* What the task asks
Please give the entries below again exactly, omitting every picture.

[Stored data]
----------------------------------------

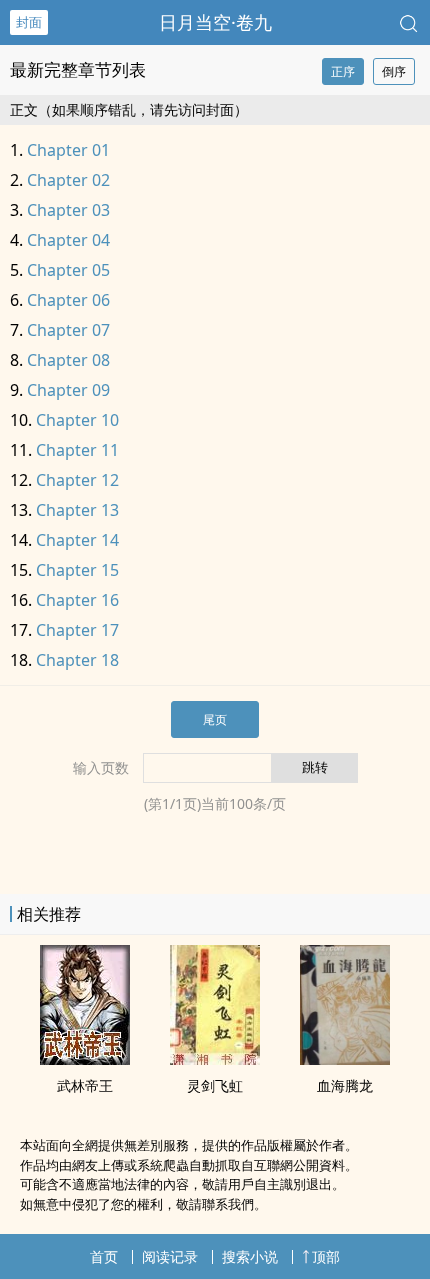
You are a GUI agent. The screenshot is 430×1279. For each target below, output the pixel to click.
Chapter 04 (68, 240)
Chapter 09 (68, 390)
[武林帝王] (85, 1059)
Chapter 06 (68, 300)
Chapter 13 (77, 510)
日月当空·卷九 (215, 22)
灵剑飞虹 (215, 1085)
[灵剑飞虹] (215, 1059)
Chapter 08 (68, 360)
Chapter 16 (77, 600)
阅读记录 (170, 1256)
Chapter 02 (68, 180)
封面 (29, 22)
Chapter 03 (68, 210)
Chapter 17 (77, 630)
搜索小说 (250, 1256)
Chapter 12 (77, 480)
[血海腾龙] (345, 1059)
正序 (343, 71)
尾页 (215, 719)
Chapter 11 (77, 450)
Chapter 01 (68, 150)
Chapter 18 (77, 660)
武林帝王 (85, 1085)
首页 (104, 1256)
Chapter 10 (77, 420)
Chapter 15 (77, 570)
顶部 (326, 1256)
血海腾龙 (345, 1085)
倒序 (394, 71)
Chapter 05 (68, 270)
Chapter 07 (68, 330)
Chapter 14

----------------------------------------

* Task output
You are a GUI agent. The screenshot is 430×1279. For each target below, output the pixel to click.
Chapter 04 (68, 240)
Chapter 09 (68, 390)
[武林帝王] (85, 1059)
Chapter 06 (68, 300)
Chapter 13 (77, 510)
日月当空·卷九 (215, 22)
灵剑飞虹 (215, 1085)
[灵剑飞虹] (215, 1059)
Chapter 08 (68, 360)
Chapter 16 (77, 600)
阅读记录 (170, 1256)
Chapter 02 (68, 180)
封面 (29, 22)
Chapter 03 (68, 210)
Chapter 17 (77, 630)
搜索小说 (250, 1256)
Chapter 12 (77, 480)
[血海腾龙] (345, 1059)
正序 (343, 71)
尾页 (215, 719)
Chapter 11 (77, 450)
Chapter 01 (68, 150)
Chapter 18 (77, 660)
武林帝王 (85, 1085)
首页 (104, 1256)
Chapter 10 (77, 420)
Chapter 15 (77, 570)
顶部 (326, 1256)
血海腾龙 (345, 1085)
倒序 (394, 71)
Chapter 05 (68, 270)
Chapter 07 (68, 330)
Chapter 14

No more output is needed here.